Understanding Calico Jim is understanding the art of perspective—how two or more individuals can look at the same thing, and see something completely different. Where one may see an unlearned hillbilly and surmise ignorance while turning their nose up, another might see the injustice of their circumstances, and still another might see the beauty of simplicity, and the quiet wisdom among rural people that is more enlightened and practical than book learning, even if stained by lingering pride and prejudice.

Calico Jim is more poetic than musical. But patient, extended listening reveals smart melodies and sonic landscapes more involved than simple 1-4-5 music, facilitating the listener to get lost in moments and jettison reality where the true beauty in music can be found. “Americana” is probably the correct categorization—sparse, but sufficient, while Pony Bradshaw at times surprises you with the power of his voice, like in the song “Guru,” and his ability to evoke hillbilly characters, while still sounding ambiguous to the material himself, like a great impartial narrator.

It’s puzzling how part of the American experience remains a keen curiosity for the tapestry of cultures from around the world, and wanting to study and understand all the peoples of the Earth. But we remain suspicious of our neighbors whose differences with ourselves are both more subtle, yet stark enough to spark great interest, if we weren’t so predisposed to be judgemental, and untrusting.
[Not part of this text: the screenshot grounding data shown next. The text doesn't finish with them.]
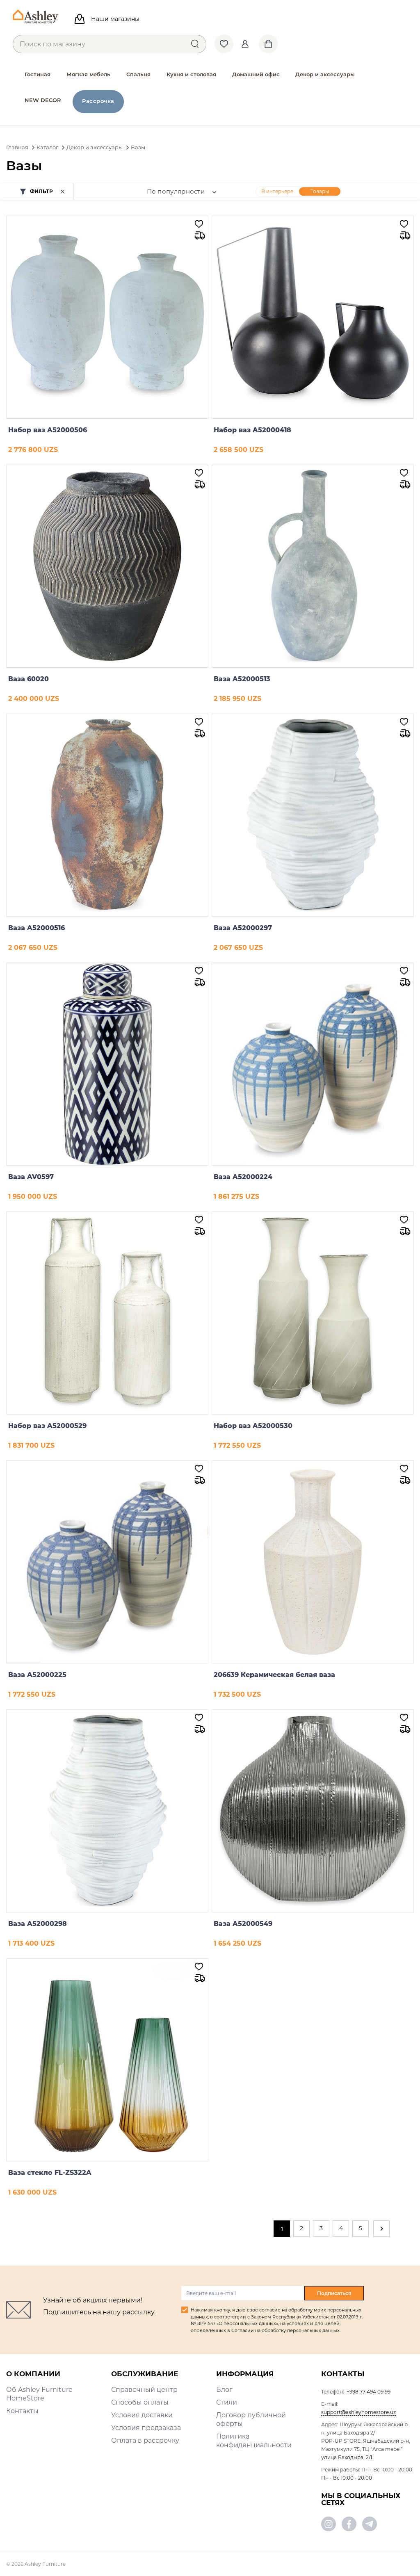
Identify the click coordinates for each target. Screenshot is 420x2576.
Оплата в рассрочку (145, 2440)
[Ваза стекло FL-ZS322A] (107, 2060)
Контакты (22, 2411)
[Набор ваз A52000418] (312, 317)
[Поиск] (194, 44)
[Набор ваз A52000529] (107, 1313)
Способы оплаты (140, 2402)
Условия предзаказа (146, 2428)
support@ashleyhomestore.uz (358, 2412)
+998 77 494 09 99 (368, 2392)
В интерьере (277, 191)
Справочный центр (144, 2389)
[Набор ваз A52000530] (312, 1313)
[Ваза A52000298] (107, 1811)
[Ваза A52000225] (107, 1562)
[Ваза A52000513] (312, 566)
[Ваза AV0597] (107, 1064)
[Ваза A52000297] (312, 815)
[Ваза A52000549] (312, 1811)
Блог (224, 2389)
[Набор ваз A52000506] (107, 317)
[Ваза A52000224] (312, 1064)
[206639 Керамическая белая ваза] (312, 1562)
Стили (226, 2402)
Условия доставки (142, 2415)
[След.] (381, 2228)
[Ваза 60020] (107, 566)
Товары (319, 191)
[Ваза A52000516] (107, 815)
Undoubtedly the American South still has sins to atone for, and some of which it still struggles to extricate itself from, while the judgement from others who have their own sordid histories sometimes compels the Southern mindset to hold fast to these deprecated customs as opposed to letting them go. But by presenting Southern character in stark relief, Pony Bradshaw helps restore some of the dignity in Southern people, and some of the important perspective upon their belief and lore that is critical to understanding their character, and value.